→ **Task brief**
Put the lines below into a Markdown table with the columns Row and Line, starting at the line that has "Where should I" and ending after the line that has "pyautogui.click(x=17, y=41)". Skip blank lines and leave the pictures out.

→ **Listed records**
>> Begin
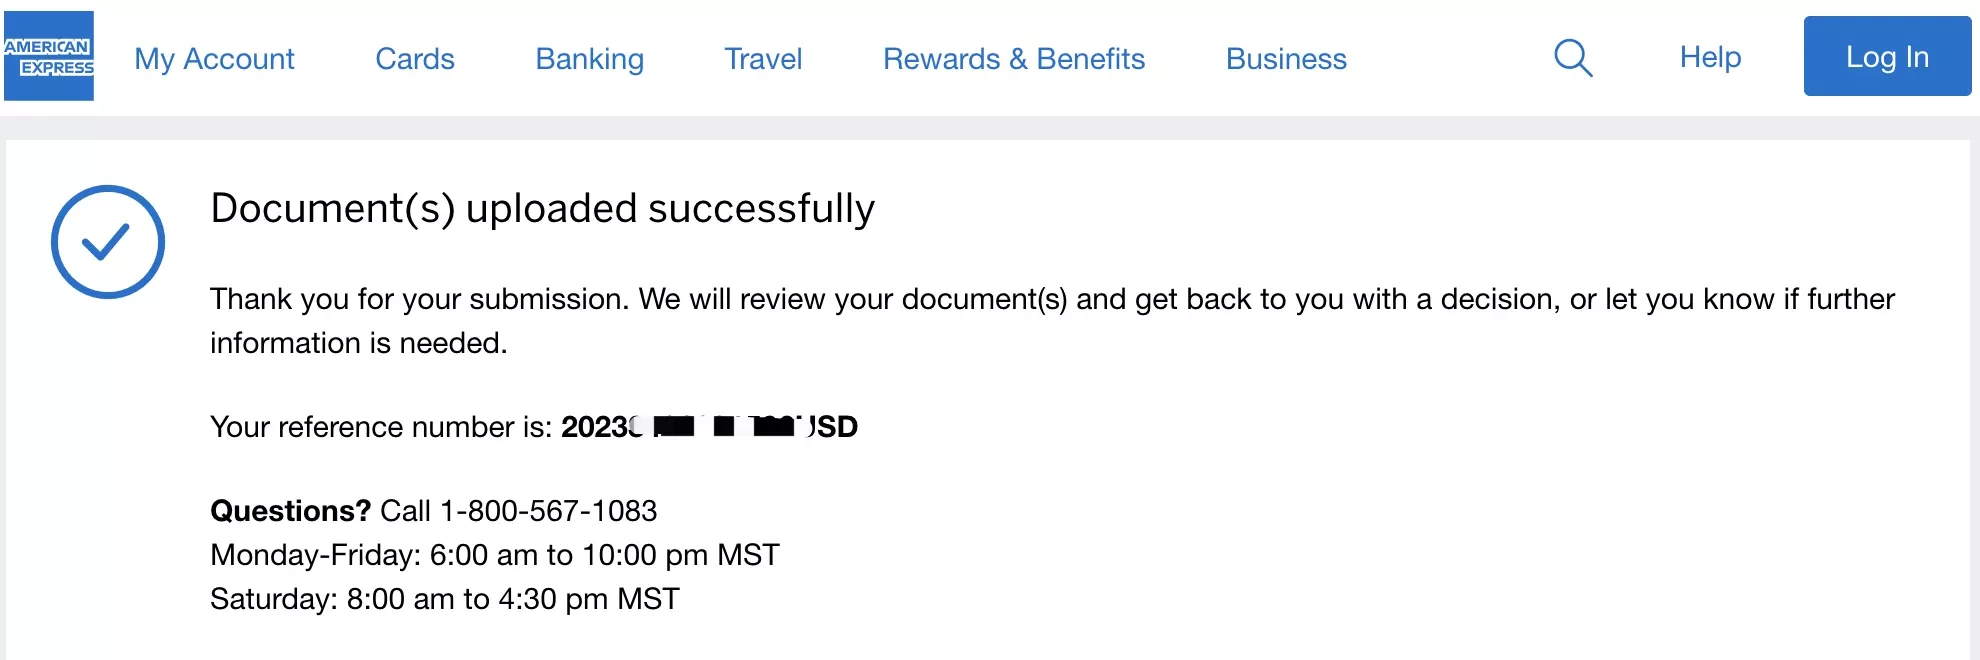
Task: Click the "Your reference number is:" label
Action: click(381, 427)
>> End
>> Begin
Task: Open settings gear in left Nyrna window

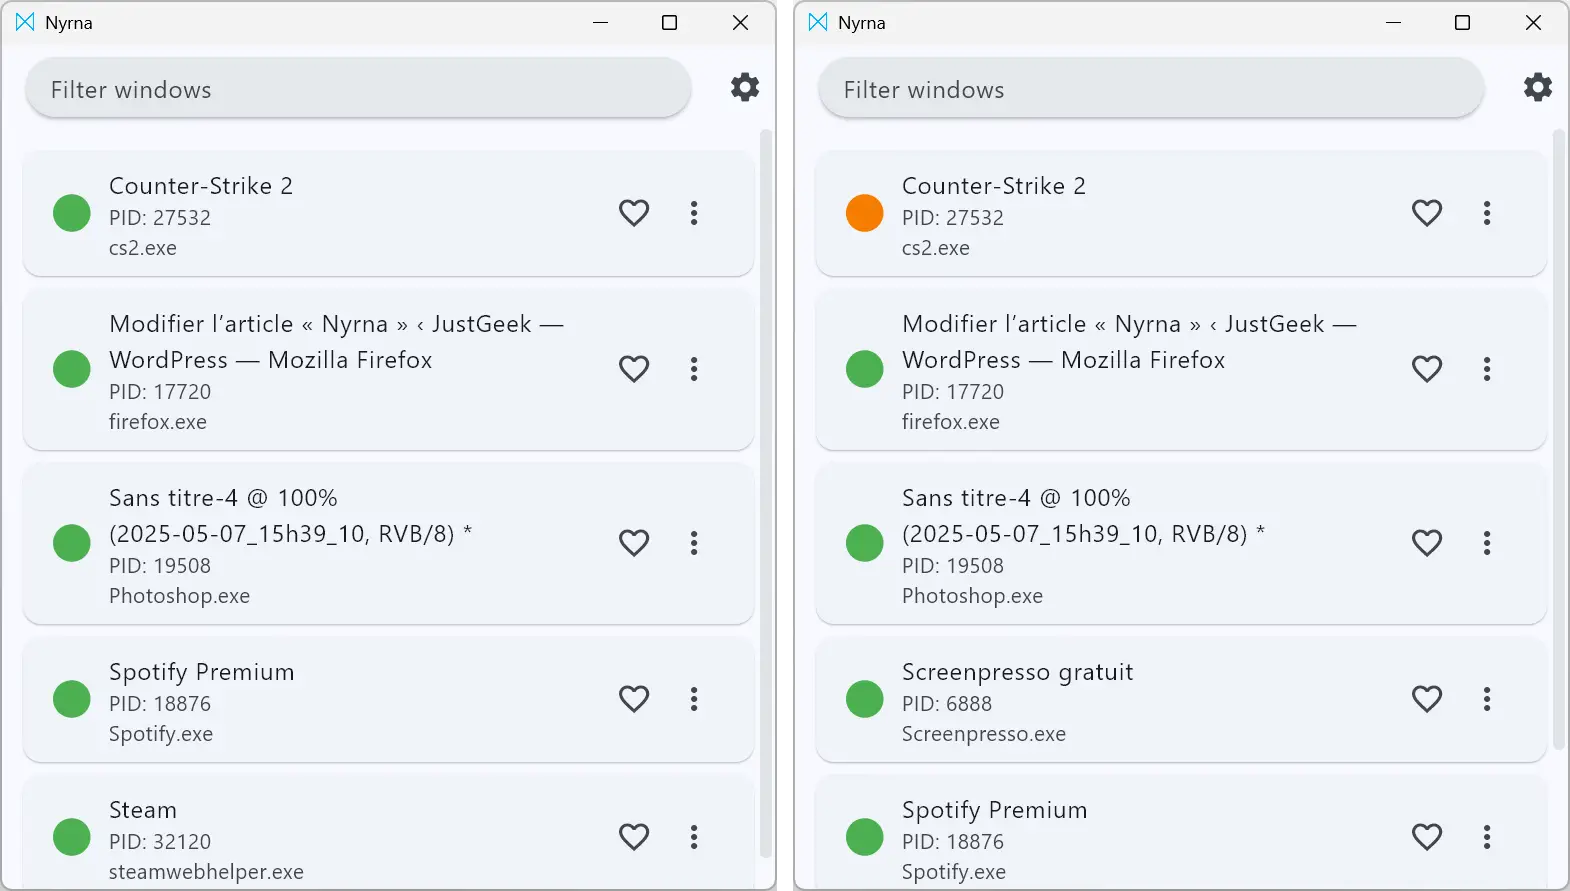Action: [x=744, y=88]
>> End
>> Begin
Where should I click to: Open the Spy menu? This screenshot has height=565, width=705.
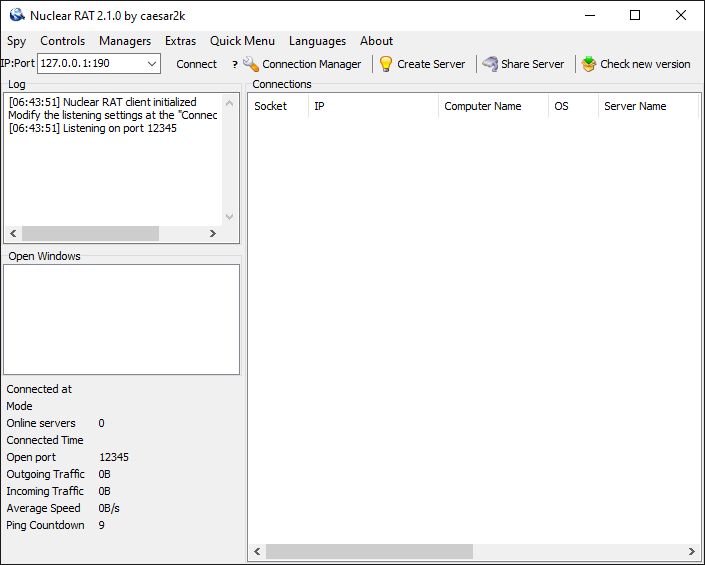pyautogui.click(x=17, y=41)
>> End
→ **Answer for this exercise**
| Row | Line |
|---|---|
| 1 | Where should I click to: Open the Spy menu? This screenshot has height=565, width=705. |
| 2 | pyautogui.click(x=17, y=41) |